02/06/04 — Relay chairman knows from experience

View Archive

Relay chairman knows from experience

By Becky Barclay
Published in News on February 6, 2004 2:02 PM

Patricia Warren is a three-year cancer survivor who has been through the physical and emotional horrors of the deadly disease.

Now, as honorary chairman of the Wayne County Unit of the American Cancer Society's 2004 Relay for Life, she's bringing the message of hope to others battling cancer.

Mrs. Warren was named honorary chairman at a kick-off celebration Thursday at St. Luke Church.

Terry Butler, one of the event's three co-chairmen, announced that this year's goal is $425,000.

She said the organizers would like to see 100 teams at the Relay, 375 corporate sponsors supporting the event, 5,000 luminarias around the Relay track and 5,000 purple bows throughout the county.

The 2004 Relay will be held May 14 and 15 at Eastern Wayne High School.

Mrs. Warren praised the volunteers for all they do to raise money for research for a cure for cancer. "Now people with cancer are living longer and are surviving, but we still need a cure," she said.

Mrs. Warren also spoke about her experience with breast cancer. When diagnosed, she was not afraid of dying, she said. "But I was terrified to leave my two small children behind."

When she first discovered a tiny lump in her breast no bigger than a pencil eraser, she thought nothing of it, but she went to her doctor anyway. He did some tests and felt it was nothing to be concerned about.

But Mrs. Warren's mother pushed her into getting a second opinion and that doctor did a biopsy and found she did indeed have cancer.

Part of Mrs. Warren's treatment was taking cancer medicine, which made her throw up constantly after only the first treatment. "I laid in bed thinking 'I can't do this again,'" she said.

Then the doctor started Mrs. Warren on another cancer drug. After the first treatment, she got sick. "During my cancer treatments, everything the doctor thought would not happen, happened," she said. "Everything that would normally happen to one in a million people, happened to me."

The doctors finally determined that all the cancer medicines Mrs. Warren had been taking had caused an electrical problem with her heart and told her she could not take any of it ever again.

"My cancer is now is God's hands," she said. "There is no medication out there that I can take anymore."

Mrs. Warren said the emotional side of the cancer was just as bad as the physical one. "The hardest thing for me to do was to tell my mom and daddy that I had cancer," she said.

"They lost their oldest son at 40 when he died suddenly in his sleep. Here I was 40 now and had cancer. My daddy is the strongest man I know and never cries. He cried more that first year that I had cancer."

When Mrs. Warren lost her hair while taking treatments, her father shaved his head and told her he would not grow his hair back until she grew hers back.

Mrs. Warren's children worried about their mother and kept asking her was she going to die. She said she prayed a lot with them.

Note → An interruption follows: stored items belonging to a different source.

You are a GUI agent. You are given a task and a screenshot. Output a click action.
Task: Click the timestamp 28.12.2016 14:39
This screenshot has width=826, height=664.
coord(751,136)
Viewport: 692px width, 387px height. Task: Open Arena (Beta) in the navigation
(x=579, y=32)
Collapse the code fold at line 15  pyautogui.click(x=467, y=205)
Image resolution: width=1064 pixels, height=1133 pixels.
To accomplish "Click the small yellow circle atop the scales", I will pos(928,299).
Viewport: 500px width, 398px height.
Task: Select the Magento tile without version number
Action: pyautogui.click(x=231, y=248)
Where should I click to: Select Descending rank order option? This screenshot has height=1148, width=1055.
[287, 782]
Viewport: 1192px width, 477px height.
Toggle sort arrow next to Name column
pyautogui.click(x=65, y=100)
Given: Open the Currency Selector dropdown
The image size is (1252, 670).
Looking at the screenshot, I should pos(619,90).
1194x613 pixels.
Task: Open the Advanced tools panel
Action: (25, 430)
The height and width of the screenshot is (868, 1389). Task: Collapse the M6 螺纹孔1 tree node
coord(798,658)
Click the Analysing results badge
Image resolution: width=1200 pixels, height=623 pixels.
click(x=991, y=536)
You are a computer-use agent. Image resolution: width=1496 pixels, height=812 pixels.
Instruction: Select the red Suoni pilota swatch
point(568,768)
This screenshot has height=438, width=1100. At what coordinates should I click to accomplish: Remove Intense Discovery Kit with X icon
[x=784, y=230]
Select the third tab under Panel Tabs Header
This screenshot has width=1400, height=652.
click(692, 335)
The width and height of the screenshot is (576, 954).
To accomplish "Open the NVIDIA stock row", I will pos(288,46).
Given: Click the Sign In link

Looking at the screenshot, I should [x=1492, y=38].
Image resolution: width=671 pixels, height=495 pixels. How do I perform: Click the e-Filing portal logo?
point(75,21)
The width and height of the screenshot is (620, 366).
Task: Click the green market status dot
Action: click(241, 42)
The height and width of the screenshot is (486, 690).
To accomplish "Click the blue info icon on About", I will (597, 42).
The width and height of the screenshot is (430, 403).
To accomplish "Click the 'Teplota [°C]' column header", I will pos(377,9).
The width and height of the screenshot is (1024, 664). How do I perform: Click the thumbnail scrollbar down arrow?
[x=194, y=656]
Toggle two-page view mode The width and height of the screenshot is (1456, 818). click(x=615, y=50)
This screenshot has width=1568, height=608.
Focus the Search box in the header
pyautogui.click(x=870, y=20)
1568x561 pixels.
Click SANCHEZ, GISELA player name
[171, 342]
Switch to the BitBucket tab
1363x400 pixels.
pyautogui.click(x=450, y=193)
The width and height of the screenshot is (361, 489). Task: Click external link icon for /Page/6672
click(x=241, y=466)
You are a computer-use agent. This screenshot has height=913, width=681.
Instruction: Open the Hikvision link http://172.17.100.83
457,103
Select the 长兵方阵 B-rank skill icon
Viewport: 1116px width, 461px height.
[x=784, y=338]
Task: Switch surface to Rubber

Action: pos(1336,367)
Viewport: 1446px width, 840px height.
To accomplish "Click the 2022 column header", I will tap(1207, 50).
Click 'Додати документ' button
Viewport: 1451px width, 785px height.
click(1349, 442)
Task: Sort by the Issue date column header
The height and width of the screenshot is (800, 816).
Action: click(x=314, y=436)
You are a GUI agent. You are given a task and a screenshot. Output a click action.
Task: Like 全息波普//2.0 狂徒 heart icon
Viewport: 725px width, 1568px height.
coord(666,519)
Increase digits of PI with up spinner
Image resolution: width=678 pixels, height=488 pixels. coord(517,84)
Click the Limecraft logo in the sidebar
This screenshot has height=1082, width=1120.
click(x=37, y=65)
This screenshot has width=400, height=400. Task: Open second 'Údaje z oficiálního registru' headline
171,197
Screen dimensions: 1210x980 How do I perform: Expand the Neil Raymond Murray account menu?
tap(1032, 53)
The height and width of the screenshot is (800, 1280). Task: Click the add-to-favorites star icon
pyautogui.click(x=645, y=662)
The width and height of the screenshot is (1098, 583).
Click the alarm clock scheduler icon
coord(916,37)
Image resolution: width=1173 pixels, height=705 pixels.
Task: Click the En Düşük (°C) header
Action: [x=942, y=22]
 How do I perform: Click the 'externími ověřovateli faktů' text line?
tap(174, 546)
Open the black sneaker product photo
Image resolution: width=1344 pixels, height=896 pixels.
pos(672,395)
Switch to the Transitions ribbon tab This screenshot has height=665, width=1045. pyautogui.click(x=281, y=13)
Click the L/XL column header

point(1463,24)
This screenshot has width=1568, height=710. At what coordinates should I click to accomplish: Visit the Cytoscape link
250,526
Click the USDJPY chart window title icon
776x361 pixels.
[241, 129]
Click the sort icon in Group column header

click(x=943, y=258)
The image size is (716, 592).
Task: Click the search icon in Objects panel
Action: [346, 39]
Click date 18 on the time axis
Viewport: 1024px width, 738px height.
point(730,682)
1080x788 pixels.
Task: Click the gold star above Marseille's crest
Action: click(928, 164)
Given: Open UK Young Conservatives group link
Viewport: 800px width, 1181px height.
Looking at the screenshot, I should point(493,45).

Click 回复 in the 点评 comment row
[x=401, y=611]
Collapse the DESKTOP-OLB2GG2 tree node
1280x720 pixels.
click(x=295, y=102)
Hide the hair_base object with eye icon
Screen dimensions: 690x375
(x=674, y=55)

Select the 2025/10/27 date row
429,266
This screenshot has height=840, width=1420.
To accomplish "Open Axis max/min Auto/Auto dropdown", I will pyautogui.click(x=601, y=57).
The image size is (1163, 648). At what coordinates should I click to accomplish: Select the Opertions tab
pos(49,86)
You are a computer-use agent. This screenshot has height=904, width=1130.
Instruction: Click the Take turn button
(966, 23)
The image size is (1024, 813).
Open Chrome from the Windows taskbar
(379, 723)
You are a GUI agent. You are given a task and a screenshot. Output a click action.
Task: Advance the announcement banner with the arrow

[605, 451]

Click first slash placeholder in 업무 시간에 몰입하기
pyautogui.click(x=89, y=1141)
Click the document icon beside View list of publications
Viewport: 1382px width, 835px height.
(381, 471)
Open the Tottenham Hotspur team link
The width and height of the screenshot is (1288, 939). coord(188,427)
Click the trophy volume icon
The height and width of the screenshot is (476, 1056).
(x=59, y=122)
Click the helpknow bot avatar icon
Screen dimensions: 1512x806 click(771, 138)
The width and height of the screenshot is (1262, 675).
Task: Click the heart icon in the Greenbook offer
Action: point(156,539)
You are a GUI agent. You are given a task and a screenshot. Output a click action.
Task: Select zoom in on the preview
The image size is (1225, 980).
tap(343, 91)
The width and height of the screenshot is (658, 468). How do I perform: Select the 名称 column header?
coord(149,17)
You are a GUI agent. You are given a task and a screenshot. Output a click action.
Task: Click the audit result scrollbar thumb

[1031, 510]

"I had a lot of guilt dealing with watching my family suffer over me," she said.

Mrs. Warren said her father told her over and over that he wished he could take her place. "Right after I went into remission, my daddy was diagnosed with cancer of the esophagus and died one year later," she said. "I feel like he did take my place."

She said even as a survivor, cancer patients still live with the constant fear that it may come back at any time. Any little pain makes them wonder if it is back.

Mrs. Warren said there are three things that have helped her -- the hope for a cure, the love she got from family and friends in this community and her faith in Christ. "With that you will survive cancer, whether it's in this world or the next," she concluded.